Seasonally adjusted, transactions dropped 0.5 per cent when compared to the same month in 2017.
Measured on a non-adjusted basis, monthly growth stood at 5 per cent and yearly at 7.5 per cent.
This compares to last month’s figures, which shows that from September to October, transactions of this type grew by 0.9 per cent, and annually, by 1.3 per cent.
North London estate agent Jeremy Leaf says: “After fairly positive figures in October, what’s happening at the property market coalface has caught up with transaction numbers, which are in any event a little historic. As always, transactions are a better indicator of market strength than more volatile prices.
“In 2019 the big question will be whether continuing supply shortages, improving affordability, very low unemployment, mortgage rates and supporting prices will prevail over political uncertainty. We are already seeing signs of many getting fed up with waiting so anticipate a fairly similar, subdued, market in the first few months of the year.”

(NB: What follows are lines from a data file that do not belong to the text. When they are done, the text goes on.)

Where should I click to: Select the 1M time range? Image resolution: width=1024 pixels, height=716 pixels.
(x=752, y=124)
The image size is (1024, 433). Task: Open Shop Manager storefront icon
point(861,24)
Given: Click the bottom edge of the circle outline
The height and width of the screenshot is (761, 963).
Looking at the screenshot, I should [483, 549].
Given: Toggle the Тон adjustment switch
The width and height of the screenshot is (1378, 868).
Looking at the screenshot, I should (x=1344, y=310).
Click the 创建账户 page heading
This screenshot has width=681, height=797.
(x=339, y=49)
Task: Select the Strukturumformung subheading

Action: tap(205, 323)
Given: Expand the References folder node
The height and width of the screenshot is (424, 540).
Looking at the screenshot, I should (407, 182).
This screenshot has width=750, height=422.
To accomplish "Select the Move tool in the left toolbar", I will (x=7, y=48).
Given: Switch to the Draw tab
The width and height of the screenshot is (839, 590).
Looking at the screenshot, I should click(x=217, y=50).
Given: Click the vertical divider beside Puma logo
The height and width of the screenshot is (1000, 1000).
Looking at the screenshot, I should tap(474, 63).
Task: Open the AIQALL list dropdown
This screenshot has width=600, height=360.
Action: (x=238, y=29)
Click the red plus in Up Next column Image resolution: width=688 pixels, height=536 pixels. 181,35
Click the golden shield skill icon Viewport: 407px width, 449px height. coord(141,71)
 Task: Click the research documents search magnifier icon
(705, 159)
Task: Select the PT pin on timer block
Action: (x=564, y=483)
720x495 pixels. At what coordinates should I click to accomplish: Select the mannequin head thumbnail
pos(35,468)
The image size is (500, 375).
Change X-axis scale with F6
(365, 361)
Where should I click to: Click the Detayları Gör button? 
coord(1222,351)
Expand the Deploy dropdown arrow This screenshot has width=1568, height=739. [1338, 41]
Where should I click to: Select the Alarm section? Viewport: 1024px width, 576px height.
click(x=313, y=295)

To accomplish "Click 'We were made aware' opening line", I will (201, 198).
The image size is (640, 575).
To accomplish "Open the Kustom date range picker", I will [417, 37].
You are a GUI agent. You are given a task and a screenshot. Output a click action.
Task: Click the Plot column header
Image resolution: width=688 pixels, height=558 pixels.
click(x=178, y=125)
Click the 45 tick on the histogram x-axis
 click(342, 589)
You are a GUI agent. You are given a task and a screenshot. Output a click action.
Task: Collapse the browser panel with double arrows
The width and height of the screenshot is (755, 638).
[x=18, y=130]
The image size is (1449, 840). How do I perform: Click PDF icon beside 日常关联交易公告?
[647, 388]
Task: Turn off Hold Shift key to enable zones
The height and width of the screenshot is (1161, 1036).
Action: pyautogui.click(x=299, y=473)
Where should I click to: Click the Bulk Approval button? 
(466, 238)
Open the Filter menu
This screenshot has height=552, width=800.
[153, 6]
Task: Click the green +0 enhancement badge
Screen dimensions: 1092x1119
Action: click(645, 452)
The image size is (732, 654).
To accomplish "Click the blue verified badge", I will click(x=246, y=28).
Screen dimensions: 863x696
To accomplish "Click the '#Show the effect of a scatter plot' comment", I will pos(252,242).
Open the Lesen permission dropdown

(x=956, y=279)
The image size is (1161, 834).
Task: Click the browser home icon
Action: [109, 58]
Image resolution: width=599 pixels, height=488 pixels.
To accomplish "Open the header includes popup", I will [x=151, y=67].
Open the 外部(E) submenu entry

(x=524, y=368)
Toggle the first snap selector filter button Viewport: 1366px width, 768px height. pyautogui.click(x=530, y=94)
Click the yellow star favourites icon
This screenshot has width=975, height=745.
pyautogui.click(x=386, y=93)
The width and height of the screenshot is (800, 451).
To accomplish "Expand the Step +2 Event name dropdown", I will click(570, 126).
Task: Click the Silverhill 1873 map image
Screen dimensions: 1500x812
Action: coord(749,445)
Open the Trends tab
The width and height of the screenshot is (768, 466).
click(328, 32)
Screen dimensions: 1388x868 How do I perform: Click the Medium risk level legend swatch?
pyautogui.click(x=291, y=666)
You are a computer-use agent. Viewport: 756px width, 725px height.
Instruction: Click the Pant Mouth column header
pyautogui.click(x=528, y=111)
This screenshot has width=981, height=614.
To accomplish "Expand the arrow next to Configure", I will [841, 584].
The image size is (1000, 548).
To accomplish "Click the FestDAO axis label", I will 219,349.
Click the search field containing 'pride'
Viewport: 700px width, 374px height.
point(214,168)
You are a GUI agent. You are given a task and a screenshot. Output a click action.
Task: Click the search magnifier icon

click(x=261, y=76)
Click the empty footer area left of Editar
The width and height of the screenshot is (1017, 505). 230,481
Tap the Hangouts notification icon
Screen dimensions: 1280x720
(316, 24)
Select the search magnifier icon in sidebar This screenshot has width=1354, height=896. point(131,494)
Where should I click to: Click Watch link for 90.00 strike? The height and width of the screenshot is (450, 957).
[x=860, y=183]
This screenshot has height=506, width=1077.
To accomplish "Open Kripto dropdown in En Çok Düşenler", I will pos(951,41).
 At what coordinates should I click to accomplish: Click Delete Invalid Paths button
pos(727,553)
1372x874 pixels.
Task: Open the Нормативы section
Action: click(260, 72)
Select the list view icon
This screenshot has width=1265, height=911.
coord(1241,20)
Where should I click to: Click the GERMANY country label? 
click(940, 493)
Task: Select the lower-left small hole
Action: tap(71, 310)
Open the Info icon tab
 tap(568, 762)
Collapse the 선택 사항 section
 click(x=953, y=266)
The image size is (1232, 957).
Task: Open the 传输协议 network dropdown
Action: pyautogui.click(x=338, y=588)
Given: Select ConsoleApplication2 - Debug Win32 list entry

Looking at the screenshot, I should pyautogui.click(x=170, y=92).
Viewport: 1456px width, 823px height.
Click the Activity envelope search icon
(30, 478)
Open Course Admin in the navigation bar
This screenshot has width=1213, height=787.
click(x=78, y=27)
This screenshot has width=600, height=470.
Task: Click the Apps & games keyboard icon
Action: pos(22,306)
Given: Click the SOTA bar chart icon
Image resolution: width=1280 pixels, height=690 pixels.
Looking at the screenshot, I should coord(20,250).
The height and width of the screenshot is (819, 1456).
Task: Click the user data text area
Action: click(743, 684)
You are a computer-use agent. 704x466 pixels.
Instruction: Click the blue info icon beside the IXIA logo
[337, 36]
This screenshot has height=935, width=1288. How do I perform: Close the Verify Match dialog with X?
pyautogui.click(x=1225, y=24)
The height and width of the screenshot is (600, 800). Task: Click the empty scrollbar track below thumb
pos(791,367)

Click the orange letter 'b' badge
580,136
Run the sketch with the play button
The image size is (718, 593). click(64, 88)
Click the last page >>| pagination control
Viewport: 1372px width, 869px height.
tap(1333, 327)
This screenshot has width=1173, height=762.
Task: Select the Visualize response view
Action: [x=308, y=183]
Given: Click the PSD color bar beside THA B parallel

Yopa chief property analyst Mike Scott adds: “The total number of house sales for 2018 will end up being just under 1.2 million, which is 2 to 3 per cent down on the figures recorded in each of the previous four years, but still well ahead of the 858,000 sales in 2009 at the height of the credit crunch and far behind the figures of over 1.6 million from both 2006 and 2007 during the housing boom. We are still in a normal housing market, and we see no sign of it tipping over to either boom or bust in 2019.”